リドリー・スコット監督(79)がメガホンを取り、82年に発表した「ブレードランナー」の舞台は2019年の世界だった。作品の評価は高く、「SF映画の金字塔」と称えられているが、タイトルからも分かるように、その30年後を描いのが今作だ。
レプリカント(人造人間)を取り締まる捜査官を引退したデッカードを演じたハリソンは冒頭、「最初の作品の反響が日本で良かった。また楽しんでいただけることをうれしく思う」と笑顔であいさつした。
進行役からの2、3の質問を経て報道陣との質疑応答となったが、2番目に指名された民放キー局の女性リポーターが問いかけたのが「時間があったらどこに行きたいか?」という、料理で言うなら“箸休め”のようなゆる〜いクエスチョン。内心どう思ったかは分からないが、そこは大スター。「京都にも5度行っているし、今度は車で地方をぐるぐる回りたい」と、紳士的に答えた。
次に指名されたのも民放キー局の男性アナウンサー。劇中のハリソンをまねたファッションに身を包んでおり、「似合ってますか?」と尋ねる始末。ハリソンも苦笑いするしかなかった。
登場からフォトセッションまでわずか45分しかない会見。個別取材も厳しく制限されたと聞く。開かれた会見の場では何を尋ねても構わないと思うが、映画の中身から離れた質問が続けば登壇者に失礼になる。進行役にせっかく当ててもらったのだから「行きたいところ」や“みてくれ”を聞くくらいなら、ハリウッドに激震を走らせているハーベイ・ワインスタイン氏(65)のセクハラ疑惑について聞いた方がましだったような気がした。「ノーコメント」だったかもしれないが…。
総選挙翌日の会見。さしものハリソンの会見でもワイドショーや情報番組が割ける時間はほんのわずかだろう。いや扱えない可能性だってある。そんな状況を考慮し、ひょっとしたら「少しでも扱う」という密約が映画会社とテレビ局の間にあったのかもしれない。「質問の中身についてはあえて問わないから」と…。何ともミステリアス。次第にそんなことを考え始め、意外や会見を楽しんでいる自分がいた。

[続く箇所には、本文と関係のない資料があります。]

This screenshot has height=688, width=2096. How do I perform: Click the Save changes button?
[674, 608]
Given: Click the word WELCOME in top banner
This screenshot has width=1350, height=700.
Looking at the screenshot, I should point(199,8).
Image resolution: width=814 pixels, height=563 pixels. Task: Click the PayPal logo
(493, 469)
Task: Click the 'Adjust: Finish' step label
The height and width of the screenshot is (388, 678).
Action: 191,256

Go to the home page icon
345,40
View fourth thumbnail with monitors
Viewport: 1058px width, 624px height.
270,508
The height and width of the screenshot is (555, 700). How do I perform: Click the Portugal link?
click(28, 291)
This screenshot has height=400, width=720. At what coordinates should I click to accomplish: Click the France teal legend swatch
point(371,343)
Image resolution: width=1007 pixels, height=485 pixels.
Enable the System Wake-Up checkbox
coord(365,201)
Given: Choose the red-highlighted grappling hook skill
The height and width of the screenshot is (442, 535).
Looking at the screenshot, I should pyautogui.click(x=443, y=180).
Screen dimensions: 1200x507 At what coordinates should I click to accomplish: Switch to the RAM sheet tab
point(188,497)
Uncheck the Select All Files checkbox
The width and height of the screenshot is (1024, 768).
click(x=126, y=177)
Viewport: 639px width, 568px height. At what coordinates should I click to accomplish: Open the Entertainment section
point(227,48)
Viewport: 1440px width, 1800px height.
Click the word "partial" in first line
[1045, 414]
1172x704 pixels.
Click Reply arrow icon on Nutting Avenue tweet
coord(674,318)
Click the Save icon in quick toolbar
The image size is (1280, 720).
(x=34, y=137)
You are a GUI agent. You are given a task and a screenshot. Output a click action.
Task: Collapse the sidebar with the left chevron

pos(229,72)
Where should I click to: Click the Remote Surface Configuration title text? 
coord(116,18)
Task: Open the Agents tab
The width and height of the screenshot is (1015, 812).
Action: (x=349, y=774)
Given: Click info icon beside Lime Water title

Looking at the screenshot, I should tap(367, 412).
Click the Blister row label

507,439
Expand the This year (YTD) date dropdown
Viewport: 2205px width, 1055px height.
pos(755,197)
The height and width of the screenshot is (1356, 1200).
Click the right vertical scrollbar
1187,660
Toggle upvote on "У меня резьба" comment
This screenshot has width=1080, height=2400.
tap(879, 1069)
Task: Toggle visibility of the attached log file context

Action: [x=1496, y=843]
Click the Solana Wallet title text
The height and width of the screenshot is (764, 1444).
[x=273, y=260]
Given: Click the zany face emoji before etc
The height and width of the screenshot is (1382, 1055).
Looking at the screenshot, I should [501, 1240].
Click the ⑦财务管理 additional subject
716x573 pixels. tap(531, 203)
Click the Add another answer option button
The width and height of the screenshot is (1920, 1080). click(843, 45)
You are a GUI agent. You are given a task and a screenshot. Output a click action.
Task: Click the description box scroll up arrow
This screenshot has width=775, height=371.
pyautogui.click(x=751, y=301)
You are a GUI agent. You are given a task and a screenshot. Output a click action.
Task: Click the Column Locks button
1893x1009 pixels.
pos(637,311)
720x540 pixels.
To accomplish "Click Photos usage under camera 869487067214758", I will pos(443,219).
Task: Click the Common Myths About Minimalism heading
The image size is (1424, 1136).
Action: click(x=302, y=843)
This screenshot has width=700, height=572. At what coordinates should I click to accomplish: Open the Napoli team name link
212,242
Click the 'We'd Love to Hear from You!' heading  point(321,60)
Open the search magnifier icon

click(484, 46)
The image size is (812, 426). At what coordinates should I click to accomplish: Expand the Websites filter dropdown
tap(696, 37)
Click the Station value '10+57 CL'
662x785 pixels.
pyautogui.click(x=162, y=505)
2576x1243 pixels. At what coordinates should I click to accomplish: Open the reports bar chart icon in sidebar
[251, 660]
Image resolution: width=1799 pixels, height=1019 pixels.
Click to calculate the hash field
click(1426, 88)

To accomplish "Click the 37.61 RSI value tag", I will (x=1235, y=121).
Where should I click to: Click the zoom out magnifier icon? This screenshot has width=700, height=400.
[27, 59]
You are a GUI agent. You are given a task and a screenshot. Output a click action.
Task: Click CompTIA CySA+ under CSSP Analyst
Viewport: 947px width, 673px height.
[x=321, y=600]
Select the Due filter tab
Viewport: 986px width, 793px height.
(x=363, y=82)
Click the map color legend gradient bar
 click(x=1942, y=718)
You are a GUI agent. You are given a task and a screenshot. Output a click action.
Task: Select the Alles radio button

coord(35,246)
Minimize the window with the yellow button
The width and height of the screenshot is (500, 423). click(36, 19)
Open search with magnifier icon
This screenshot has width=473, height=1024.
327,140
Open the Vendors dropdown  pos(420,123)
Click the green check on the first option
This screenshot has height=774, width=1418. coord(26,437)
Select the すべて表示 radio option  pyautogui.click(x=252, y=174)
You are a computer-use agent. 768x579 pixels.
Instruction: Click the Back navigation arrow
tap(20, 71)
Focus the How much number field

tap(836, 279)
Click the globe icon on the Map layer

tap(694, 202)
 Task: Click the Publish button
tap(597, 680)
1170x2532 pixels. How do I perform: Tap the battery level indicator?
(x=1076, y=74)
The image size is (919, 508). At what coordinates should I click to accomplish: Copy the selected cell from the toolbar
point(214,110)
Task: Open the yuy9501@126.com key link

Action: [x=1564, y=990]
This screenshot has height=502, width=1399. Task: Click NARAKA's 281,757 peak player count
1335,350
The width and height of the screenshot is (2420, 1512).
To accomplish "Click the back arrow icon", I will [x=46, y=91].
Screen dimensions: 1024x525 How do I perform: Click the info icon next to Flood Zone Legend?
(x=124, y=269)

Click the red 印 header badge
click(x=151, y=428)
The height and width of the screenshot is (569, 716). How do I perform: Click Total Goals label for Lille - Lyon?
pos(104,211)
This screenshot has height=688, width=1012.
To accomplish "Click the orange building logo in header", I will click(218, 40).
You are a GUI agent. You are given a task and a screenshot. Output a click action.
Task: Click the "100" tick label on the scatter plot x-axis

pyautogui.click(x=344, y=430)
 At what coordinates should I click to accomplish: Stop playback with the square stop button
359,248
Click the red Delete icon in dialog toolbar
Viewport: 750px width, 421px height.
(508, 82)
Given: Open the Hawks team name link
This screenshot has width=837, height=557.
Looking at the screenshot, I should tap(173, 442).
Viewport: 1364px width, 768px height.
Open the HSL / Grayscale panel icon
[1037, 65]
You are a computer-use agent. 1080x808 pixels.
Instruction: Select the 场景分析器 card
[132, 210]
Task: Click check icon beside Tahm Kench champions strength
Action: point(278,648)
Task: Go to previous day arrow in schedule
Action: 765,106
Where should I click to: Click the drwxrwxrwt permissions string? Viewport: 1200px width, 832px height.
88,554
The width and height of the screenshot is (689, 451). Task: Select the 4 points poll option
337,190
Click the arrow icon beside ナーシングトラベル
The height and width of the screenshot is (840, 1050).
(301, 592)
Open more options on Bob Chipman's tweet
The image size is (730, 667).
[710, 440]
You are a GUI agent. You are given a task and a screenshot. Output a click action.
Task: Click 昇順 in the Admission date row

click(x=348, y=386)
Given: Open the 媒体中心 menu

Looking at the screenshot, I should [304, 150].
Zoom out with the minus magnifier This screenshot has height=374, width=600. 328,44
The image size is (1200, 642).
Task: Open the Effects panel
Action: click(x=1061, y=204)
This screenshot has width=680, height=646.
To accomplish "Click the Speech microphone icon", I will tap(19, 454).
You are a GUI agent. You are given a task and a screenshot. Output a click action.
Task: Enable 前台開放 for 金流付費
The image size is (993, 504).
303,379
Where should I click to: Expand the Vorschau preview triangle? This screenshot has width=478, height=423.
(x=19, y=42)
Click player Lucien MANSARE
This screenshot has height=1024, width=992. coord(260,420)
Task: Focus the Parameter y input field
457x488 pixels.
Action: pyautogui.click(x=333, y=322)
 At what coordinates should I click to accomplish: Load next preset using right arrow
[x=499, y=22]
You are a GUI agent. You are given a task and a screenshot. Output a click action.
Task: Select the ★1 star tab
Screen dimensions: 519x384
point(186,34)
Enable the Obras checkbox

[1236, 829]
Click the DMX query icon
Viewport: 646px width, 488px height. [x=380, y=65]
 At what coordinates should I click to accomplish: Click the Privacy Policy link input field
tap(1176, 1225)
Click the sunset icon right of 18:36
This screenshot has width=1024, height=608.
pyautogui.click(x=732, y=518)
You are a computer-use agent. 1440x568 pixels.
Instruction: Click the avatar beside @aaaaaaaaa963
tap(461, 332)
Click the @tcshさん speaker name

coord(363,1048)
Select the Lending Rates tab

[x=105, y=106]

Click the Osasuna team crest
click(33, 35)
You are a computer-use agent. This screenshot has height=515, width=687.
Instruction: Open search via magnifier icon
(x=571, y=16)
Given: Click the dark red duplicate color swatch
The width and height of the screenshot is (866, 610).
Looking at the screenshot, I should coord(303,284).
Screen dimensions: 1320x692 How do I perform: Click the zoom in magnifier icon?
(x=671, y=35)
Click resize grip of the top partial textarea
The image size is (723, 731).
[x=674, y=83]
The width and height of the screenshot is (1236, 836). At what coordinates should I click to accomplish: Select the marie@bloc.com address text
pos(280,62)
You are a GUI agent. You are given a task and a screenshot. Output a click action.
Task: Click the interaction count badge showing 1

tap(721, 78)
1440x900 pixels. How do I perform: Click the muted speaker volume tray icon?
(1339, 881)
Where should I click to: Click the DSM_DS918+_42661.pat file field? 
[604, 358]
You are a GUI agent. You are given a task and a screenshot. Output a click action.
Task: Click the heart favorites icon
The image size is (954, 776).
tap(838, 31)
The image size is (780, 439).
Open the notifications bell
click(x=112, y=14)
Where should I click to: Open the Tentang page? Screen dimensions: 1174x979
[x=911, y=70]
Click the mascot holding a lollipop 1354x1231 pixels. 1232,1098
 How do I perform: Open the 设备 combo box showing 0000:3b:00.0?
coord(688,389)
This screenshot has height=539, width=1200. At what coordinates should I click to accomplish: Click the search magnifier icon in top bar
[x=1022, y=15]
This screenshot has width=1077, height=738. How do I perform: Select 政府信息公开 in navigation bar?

さて、登壇した2人の女優はどちらも美しかったが、とりわけキューバ出身のアナに魅了された。「19歳の時にスパニッシュ映画祭で来日して以来2度目」だそうだが、日本でも人気が出そうな気がする。この名前、忘れないようにしよう。これも収穫だった。(編集委員)
◆佐藤 雅昭(さとう・まさあき)北海道生まれ。1983年スポニチ入社。長く映画を担当。